I had heard about cystic fibrosis at some point in my adult life, but I never really thought much about it, how it affected people, or what would happen if I was diagnosed with the disease.
But then, I was hit with a lot of information about cystic fibrosis after I was diagnosed with it at the age of 52.
I don't think there are too many out there who have been diagnosed this late in life. I have heard most people are diagnosed as babies or a little older.
In my younger days, I played organized and backyard baseball and football with my friends. I also played badminton for hours and rode my bike a lot before I got a car in high school. Walking was no problem. Heck, I walked home about a mile from junior high every day. And in college, I would walk around Penn State's huge main campus to get to my classes.
I had a cough when I was a little kid and I would get bronchitis a couple times a year starting in my 20s -- it took me longer to recover each time. My lung doctor diagnosed me with bronchiectasis in my 30s, but nothing was ever said about CF.
It was only later that I would have the extreme symptoms that eventually led to that shocking revelation.
I woke up on the morning of Dec. 30, 2019 and couldn't breathe - I was coughing up blood, and I asked a relative to call 911 for me. I took my first ambulance ride that day to the hospital a half hour away from my home. It felt like I had pneumonia, but I was diagnosed with the flu and admitted.
Over the four-day stay, the doctors started nudging me toward considering a lung transplant, but all I wanted to do was to get out of the hospital and get back home. I lived with my elderly mom, who has dementia and was alone while I was away, except for when good neighbors checked on her. During all of this -- and right before the coronavirus pandemic hit -- I had to put my mom into a nursing home because of her worsening dementia.
I had a telehealth appointment with my pulmonologist a few months after the hospital stay and, again, he mentioned the topic of lung transplant. I agreed to look into it. Later that day, I got a call from a contact at the University of Pittsburgh Medical Center (UPMC) to talk about a lung transplant. She said I would need a caregiver who lived nearby before we even scheduled an appointment to discuss a transplant.
I texted my sister, Tina, about the phone call and she immediately said she and her family would move from their home in Indiana to help me out. I was shocked by the offer and, ultimately, grateful that she moved six hours east to be near me.
After Tina, brother-in-law Caleb, niece Sarah, and her boyfriend Hunter moved, Tina and I went to Pittsburgh in August 2020 for a five-day lung transplant analysis, where I went through many tests. As I suspected, though, they said I was too healthy for the transplant list.
The last day of the evaluation, Dr. Pilewski said he suspected I may have CF. As the lead doc for the UPMC CF team, he scheduled me for a sweat test at Children's Hospital in Pittsburgh.
I took the test -- which really didn't involve sweating -- and a few days later I found out the diagnosis was CF. I was, again, shocked. Neither my late dad nor my mom had CF, but they apparently had passed the gene down to me.
A contact from the CF care team scheduled an appointment for me to meet the group. She suggested that I shouldn't do any internet research before the appointment because too much internet medical research can lead to unnerving reading. My jobs as a content writer and as a newspaper sports stringer involve heavy internet research, so staying off the internet was challenging. I did refrain from researching CF though, because I knew my situation could be different than somebody else's.

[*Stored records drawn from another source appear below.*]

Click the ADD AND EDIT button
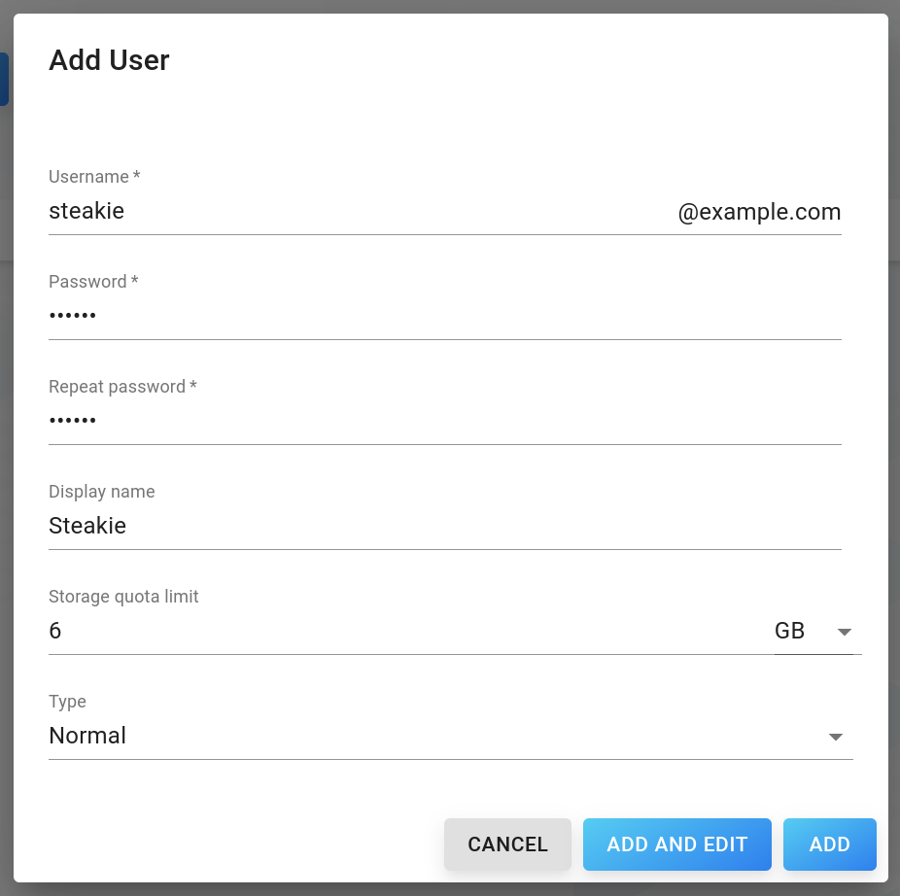900x896 pixels. pos(676,844)
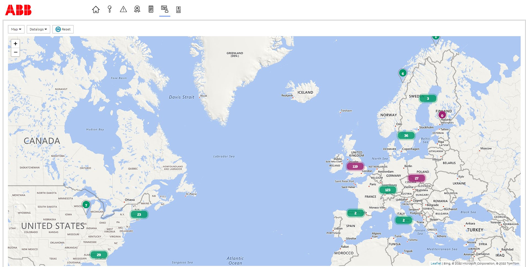Zoom out on the map
This screenshot has height=267, width=526.
15,52
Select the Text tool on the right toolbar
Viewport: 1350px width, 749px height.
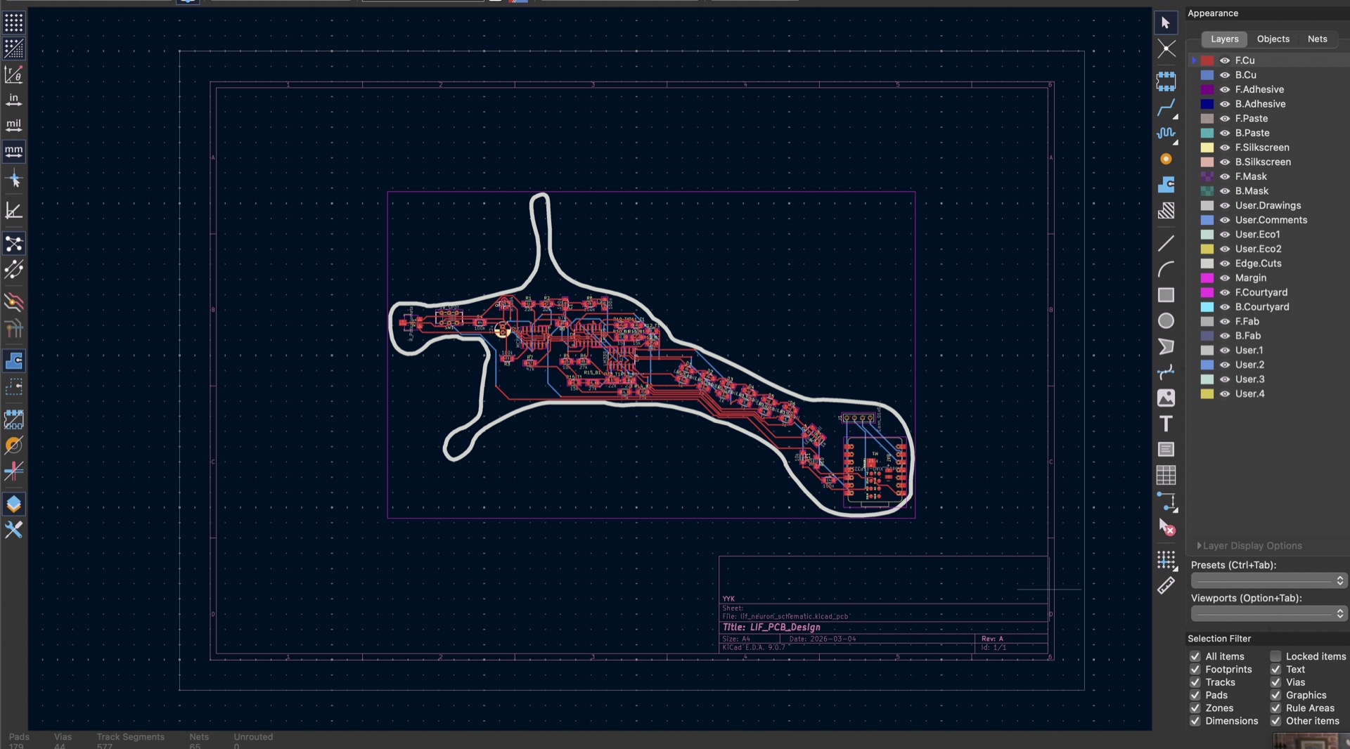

I'm a positive person, which has helped me during my share of troubled family times, so I decided to wait until I met with the CF team in September in Pittsburgh to take it all in. My head was swirling with information overload by the end of the meeting. I took a genetics blood test at the appointment.
A team member explained that I'd be prescribed Trikafta®, a new drug that could potentially do wonders, if I was eligible.
I eventually qualified for the drug, and I noticed right away the junk in my lungs was loosening. I still have breathing problems, but Trikafta certainly helps me in conjunction with breathing treatments.
I have good and bad breathing days. Taking the stairs leave me breathless sometimes -- I still think about the morning a few years ago, before my diagnosis, when I lost my breath simply walking up a couple flights of steps to my office. Climbing stadium steps to report on high school football games in 2020 led to some scary breathing situations and altered the way I cover the games. I'm fortunate that I'm now allowed to work remotely.
I've always been independent, but I'm thankful that Tina and her family are nearby and can help me out when I need it. I try to stay positive, exercise at the local YMCA because I think staying active helps, wear my mask, and continue my daily CF-fighting regimen of meds, nebulizers, and a Smart Vest.
I also have faith that finding out at 52 I have CF is all in God's plan.
Being that I only found out I had CF late in the summer of 2020, I feel like I'm a work in progress.